Maybe it’s because I grew up in the suburbs and there wasn’t much to do on weeknights aside from having a friend over under the auspices of “studying together” when really you just wanted company while you watched “Club MTV.” But it turns out you could only listen to Downtown Julie Brown’s voice for so long before you needed to find something else to do.
So come October, there was Pumpkining—part Robin Hood, part love letter, part excuse to hang out with your friends on a school night. Technically, you didn’t have to steal the pumpkins, but we always did—usually from a field in the neighboring town of Concord because we were too young to realize that the local farmer was most likely the exception to our blanket generalization that “everyone in Concord was rich, so it wouldn’t matter.”
Once we had a half dozen or so pumpkins stashed in the trunk, the deliveries would begin. The most important part of Pumkining was the positioning of the car—not right in front of the pumpkinee’s house, but not too far away to make a clean getaway. Once parked, the pumpkiner would scrawl a Magic Marker message on the pumpkin. Something along the lines of “Dear Tommy, Did you know Algebra has the word bra in it? (ha, ha) Happy Halloween! Love, your Secret Admirer” or something even less clever. The main thing was to let the pumpkinee know that you were thinking of him, and that you needed to proclaim these affections in the way only a fruit in the gourd family could express.

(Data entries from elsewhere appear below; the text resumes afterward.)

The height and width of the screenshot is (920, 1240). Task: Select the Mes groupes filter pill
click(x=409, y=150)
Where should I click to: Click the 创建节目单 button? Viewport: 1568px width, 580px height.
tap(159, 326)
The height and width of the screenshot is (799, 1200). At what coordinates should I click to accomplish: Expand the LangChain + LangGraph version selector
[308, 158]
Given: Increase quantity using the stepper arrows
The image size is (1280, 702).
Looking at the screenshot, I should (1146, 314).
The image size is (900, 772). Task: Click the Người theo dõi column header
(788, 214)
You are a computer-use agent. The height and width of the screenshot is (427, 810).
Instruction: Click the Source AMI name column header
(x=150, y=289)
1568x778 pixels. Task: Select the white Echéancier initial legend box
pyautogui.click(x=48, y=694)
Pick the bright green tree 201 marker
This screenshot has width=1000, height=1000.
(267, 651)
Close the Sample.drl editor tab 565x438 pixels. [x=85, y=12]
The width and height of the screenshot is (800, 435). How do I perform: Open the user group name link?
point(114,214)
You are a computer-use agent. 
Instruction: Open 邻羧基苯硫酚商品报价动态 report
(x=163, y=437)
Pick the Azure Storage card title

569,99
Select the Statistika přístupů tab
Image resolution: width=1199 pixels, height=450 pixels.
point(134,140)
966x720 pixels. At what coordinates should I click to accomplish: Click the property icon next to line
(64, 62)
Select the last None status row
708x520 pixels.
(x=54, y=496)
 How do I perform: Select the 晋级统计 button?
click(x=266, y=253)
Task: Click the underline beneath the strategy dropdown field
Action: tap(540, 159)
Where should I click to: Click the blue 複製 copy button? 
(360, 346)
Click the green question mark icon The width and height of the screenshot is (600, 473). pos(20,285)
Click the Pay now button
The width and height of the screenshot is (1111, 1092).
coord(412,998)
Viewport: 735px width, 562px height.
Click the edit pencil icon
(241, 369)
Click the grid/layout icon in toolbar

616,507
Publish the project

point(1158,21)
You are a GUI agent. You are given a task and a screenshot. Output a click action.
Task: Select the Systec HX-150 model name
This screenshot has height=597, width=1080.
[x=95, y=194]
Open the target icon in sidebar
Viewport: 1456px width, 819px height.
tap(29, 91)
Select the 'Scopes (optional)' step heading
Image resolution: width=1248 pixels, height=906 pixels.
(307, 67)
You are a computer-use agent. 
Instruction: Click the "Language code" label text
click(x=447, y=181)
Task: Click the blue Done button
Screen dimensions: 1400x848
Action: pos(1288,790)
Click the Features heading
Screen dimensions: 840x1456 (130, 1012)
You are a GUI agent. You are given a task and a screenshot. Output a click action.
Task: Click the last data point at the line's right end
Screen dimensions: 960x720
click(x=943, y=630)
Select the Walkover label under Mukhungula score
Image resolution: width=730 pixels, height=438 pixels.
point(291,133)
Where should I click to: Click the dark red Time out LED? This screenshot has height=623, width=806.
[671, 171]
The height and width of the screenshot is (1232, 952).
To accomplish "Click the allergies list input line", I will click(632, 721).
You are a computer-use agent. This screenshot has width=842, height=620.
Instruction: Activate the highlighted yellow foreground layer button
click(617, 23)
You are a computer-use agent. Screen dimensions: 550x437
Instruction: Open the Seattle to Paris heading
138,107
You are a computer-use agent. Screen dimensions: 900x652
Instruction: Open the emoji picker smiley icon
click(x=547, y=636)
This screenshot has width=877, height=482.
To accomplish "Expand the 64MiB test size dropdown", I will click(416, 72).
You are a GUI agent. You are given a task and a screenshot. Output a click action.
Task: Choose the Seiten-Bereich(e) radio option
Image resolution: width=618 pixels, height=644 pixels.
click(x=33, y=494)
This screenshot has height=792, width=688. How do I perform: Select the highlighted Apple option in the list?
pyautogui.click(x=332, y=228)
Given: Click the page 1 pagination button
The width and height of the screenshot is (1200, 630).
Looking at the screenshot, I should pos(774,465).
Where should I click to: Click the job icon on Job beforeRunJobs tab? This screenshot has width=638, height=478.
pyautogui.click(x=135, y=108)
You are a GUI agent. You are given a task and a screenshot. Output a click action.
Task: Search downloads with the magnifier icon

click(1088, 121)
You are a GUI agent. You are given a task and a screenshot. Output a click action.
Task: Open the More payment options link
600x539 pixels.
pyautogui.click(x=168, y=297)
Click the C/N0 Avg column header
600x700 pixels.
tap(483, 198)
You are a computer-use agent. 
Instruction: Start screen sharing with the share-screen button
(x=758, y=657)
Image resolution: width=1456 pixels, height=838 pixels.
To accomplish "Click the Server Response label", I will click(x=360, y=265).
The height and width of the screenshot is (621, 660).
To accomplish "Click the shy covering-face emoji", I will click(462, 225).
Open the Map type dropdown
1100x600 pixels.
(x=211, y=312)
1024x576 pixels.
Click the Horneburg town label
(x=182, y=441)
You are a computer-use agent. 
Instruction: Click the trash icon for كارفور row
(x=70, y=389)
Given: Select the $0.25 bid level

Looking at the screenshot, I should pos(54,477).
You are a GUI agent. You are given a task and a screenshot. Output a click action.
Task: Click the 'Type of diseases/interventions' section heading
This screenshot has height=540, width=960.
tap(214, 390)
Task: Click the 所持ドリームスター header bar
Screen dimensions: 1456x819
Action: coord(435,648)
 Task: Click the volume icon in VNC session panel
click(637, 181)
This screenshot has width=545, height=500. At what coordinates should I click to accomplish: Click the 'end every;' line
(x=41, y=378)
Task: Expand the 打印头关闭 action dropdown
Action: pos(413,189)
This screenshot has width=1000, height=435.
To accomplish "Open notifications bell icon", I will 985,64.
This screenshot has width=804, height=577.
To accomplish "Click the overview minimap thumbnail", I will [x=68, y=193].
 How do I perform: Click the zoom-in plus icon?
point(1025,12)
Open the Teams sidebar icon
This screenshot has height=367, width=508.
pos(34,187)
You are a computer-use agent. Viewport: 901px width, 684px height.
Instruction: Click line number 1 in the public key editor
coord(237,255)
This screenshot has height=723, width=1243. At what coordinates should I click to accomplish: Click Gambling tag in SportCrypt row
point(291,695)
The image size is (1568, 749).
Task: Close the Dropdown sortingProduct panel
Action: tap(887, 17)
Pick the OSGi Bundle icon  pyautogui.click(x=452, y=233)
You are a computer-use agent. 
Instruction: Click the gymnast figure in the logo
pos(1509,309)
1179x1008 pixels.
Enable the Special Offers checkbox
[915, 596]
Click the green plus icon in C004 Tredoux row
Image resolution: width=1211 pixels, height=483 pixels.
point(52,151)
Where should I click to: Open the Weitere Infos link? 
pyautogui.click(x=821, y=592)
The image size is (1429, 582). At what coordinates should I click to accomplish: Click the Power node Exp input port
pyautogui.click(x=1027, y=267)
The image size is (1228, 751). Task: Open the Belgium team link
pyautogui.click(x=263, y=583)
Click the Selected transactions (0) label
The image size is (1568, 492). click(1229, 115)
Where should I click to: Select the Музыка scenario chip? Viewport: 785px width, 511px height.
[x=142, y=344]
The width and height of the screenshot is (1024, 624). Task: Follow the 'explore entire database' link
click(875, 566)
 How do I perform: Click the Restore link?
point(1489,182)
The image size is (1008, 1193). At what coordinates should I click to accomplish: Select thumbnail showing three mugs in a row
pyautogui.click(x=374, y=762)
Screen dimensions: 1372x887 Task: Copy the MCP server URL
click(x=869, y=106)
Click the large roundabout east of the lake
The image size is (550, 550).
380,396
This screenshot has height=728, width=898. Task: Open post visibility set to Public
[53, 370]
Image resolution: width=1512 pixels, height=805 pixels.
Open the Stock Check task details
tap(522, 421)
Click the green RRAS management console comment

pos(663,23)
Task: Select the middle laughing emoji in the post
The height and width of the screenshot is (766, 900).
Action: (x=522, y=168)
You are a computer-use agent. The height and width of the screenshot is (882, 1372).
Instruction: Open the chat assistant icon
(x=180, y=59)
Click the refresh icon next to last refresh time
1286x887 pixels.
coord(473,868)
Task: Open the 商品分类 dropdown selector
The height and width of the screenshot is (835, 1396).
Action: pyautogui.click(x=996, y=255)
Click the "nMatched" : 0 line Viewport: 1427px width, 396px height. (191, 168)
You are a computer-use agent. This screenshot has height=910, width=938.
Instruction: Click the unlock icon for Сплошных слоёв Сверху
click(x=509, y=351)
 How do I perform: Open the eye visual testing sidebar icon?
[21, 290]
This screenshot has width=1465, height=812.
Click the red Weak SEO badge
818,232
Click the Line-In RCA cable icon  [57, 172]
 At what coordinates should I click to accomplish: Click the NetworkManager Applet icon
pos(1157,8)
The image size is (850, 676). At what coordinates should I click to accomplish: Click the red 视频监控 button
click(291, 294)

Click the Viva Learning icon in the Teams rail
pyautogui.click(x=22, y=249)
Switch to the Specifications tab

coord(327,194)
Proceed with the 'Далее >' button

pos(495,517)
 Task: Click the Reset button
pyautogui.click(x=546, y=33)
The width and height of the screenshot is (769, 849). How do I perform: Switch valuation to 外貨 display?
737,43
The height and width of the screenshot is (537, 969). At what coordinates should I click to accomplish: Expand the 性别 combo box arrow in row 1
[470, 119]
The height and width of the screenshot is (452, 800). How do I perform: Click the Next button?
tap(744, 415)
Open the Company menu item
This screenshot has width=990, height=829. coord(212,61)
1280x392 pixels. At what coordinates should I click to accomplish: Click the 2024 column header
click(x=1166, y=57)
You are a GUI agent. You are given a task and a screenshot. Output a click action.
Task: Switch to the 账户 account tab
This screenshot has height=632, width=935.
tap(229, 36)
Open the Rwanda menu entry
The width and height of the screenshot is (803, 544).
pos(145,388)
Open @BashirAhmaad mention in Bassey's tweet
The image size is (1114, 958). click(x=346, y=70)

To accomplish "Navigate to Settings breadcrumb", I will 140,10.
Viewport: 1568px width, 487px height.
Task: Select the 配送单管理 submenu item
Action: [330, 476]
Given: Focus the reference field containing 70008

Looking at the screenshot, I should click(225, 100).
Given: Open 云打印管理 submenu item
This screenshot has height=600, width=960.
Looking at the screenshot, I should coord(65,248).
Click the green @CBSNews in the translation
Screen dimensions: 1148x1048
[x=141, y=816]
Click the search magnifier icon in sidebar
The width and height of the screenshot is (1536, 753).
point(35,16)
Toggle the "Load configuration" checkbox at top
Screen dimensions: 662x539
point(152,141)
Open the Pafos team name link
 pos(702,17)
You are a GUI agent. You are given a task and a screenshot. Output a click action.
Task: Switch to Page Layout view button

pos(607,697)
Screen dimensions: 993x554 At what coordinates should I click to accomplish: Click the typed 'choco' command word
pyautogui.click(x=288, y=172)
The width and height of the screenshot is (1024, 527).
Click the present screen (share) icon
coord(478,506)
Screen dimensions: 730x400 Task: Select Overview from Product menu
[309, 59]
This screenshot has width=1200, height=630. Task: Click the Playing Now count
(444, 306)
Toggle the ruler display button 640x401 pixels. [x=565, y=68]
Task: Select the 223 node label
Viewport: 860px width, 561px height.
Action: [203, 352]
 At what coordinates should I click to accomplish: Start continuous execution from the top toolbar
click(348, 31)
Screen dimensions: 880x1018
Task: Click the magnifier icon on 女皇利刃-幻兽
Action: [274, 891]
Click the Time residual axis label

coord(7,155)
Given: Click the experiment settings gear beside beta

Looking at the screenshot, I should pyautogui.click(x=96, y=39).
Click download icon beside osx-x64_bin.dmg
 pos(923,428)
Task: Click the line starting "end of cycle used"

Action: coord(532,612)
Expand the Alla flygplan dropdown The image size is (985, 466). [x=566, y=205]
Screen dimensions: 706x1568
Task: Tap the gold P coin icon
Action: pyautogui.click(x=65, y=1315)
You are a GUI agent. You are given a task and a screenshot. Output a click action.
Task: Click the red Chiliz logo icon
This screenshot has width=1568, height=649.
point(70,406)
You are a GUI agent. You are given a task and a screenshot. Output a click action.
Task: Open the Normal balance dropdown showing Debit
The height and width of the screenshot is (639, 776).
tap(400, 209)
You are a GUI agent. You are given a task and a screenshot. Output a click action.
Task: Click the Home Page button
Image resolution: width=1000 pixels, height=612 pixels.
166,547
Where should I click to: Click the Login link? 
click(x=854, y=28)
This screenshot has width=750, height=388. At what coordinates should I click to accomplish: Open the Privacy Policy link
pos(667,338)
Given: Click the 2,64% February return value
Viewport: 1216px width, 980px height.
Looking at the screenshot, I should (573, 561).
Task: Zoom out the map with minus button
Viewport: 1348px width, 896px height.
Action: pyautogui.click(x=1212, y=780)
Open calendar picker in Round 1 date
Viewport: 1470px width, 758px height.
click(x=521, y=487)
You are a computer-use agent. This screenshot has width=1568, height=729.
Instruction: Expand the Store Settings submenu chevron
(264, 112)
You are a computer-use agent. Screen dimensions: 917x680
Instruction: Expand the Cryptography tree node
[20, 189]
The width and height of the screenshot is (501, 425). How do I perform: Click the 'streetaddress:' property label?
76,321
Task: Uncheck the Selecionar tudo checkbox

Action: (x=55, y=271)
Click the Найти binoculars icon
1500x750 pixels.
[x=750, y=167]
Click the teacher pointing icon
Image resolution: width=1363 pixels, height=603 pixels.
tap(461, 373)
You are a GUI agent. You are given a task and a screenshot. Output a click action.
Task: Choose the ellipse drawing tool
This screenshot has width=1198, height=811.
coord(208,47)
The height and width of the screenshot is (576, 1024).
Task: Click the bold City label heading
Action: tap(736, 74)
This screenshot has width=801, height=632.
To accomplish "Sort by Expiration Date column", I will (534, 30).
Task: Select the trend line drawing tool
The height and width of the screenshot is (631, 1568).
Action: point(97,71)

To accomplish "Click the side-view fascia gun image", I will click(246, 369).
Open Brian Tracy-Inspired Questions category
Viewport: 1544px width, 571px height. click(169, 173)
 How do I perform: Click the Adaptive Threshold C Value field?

If someone had a boyfriend, they got first priority. Crushes came next, then friends.
The point person for each delivery would then slink out of the car (often, my own Oldsmobile Delta 88) and into the crisp fall air, quietly padding across the darkened lawn (unless they hadn’t raked yet, in which case they crunched conspicuously) until they reached the front door. Once there, the pumpkin would be placed on the pumpkinee’s doorstep, and the door knocked or the bell rung (with urgency, multiple times) at which point the pumpkiner would make a mad dash back to the car, and the driver would peel out (usually before the person had even managed to close the car door) and often to the screams of “Oh my God! Did you see that? It was his Dad!”
For all I know, Pumpkining may still be a tradition in Chelmsford, MA. Maybe we can make it a tradition in all of our towns.